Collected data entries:
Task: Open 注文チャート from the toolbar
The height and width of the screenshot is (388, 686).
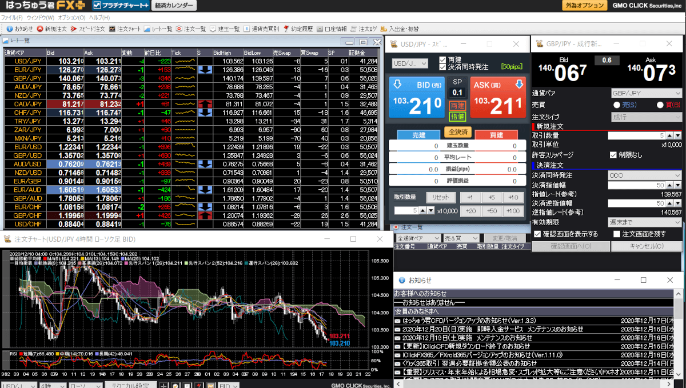Action: pos(124,29)
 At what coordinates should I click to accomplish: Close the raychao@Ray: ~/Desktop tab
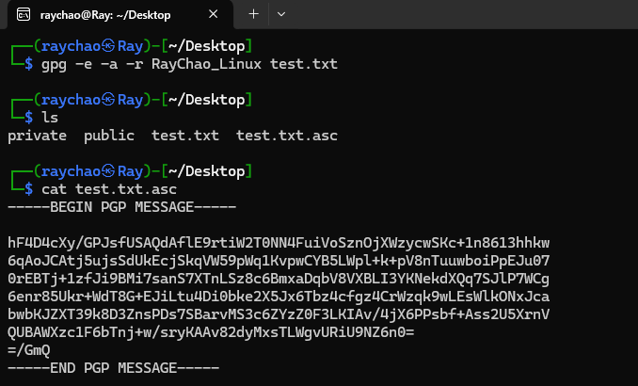pos(213,14)
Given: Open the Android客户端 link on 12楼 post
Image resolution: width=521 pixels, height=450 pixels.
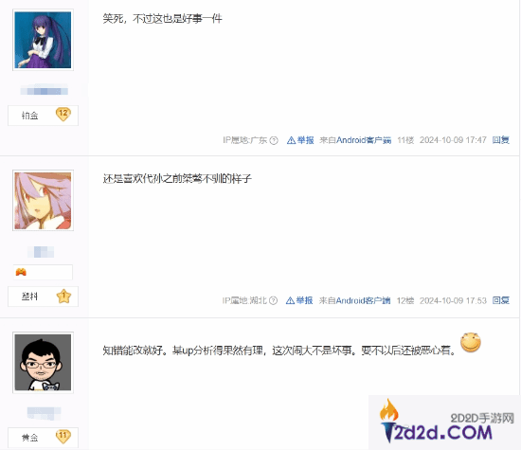Looking at the screenshot, I should tap(363, 300).
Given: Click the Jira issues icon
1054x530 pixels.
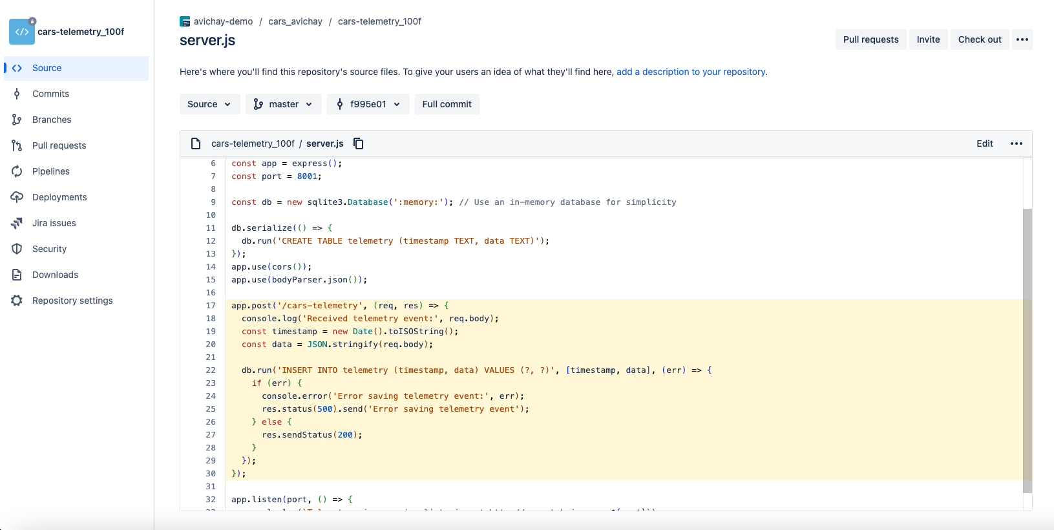Looking at the screenshot, I should tap(17, 223).
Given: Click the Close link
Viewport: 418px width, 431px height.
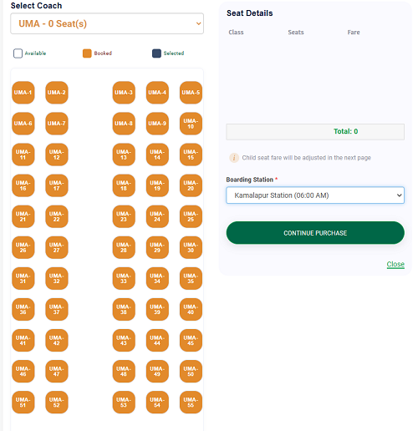Looking at the screenshot, I should [395, 264].
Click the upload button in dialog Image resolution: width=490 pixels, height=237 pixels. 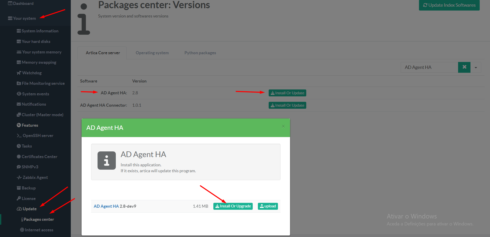(x=268, y=206)

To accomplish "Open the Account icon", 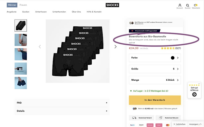I will coord(180,6).
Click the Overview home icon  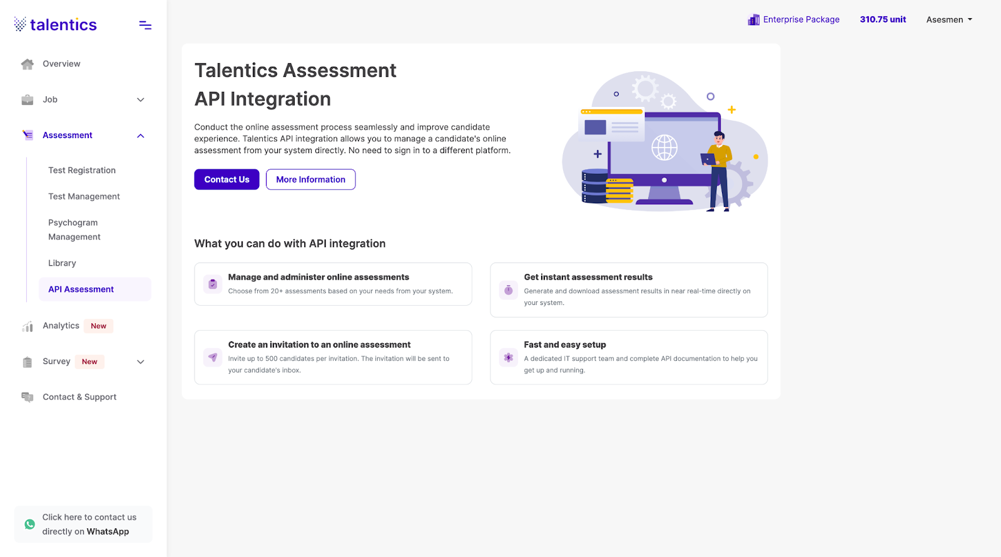[28, 64]
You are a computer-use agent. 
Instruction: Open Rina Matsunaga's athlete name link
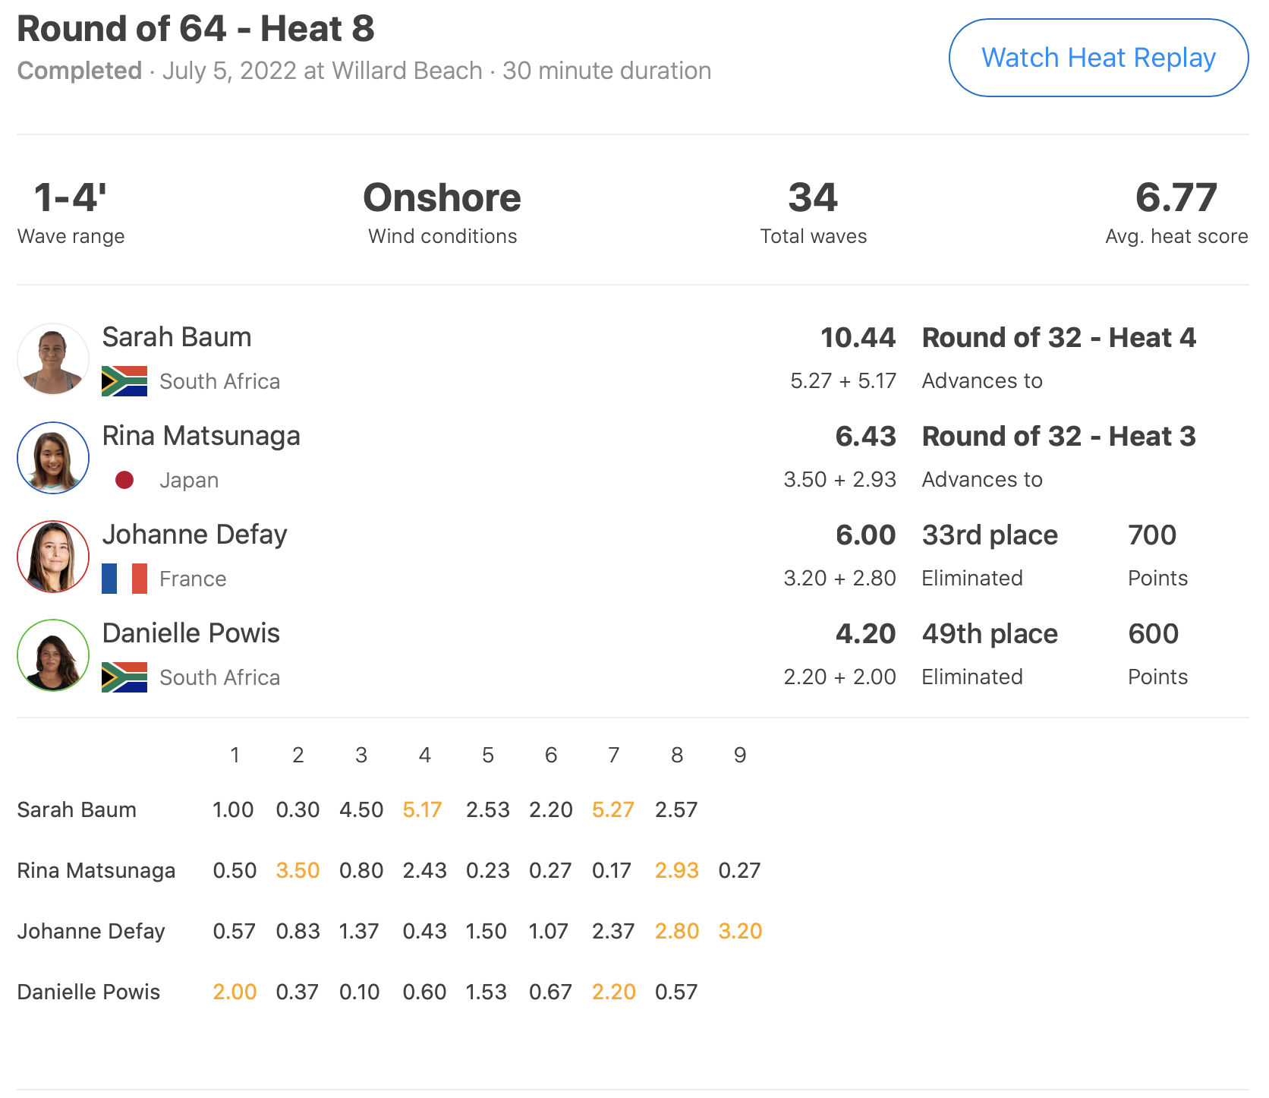pos(201,436)
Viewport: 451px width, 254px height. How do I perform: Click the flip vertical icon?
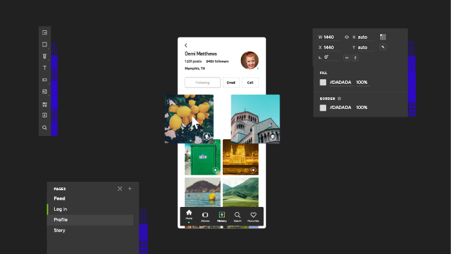[x=355, y=58]
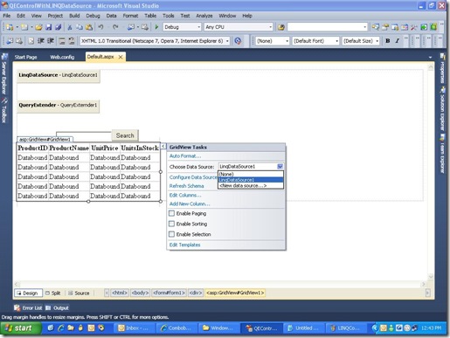Viewport: 450px width, 338px height.
Task: Start debugging with the green play icon
Action: (x=156, y=27)
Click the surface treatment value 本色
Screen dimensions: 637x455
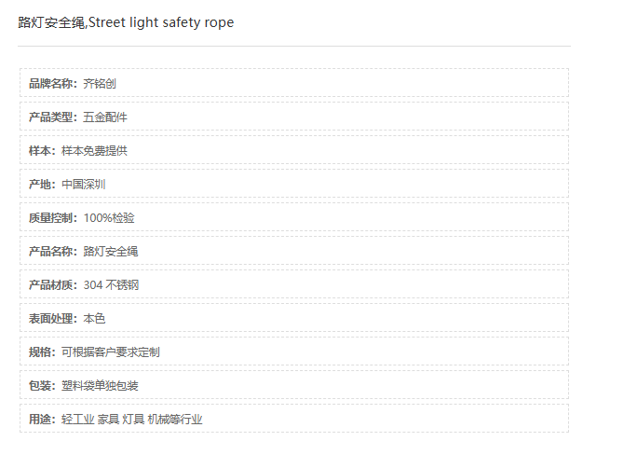click(x=94, y=319)
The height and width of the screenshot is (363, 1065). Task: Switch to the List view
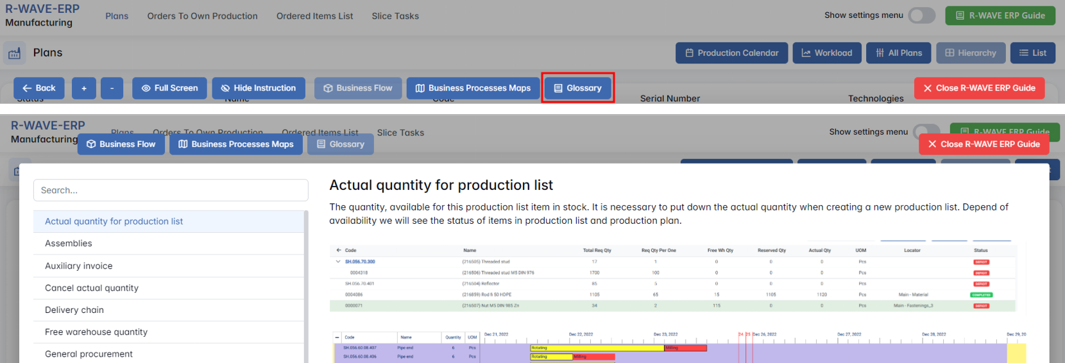tap(1032, 53)
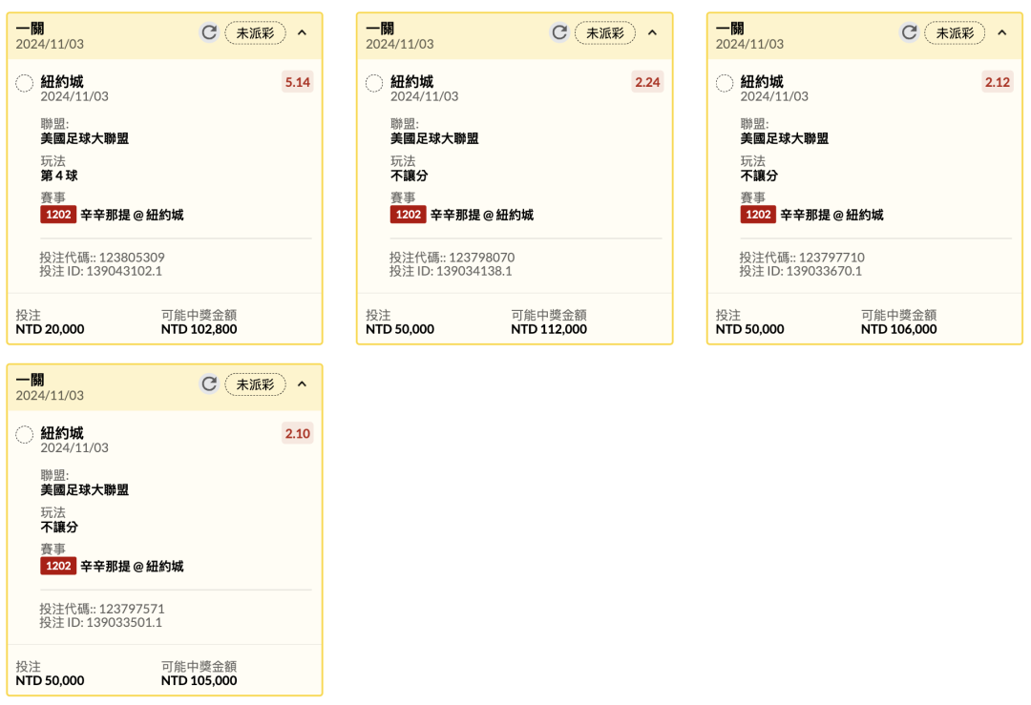Select the 紐約城 radio circle with odds 2.24

click(x=375, y=84)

DIRECTIONS: From the lines above, copy those that contain the word "Given".

TASK ANSWER:
Given: Open the Android客户端 link on 12楼 post
Given: Click the Jira issues icon
Given: Click the Close link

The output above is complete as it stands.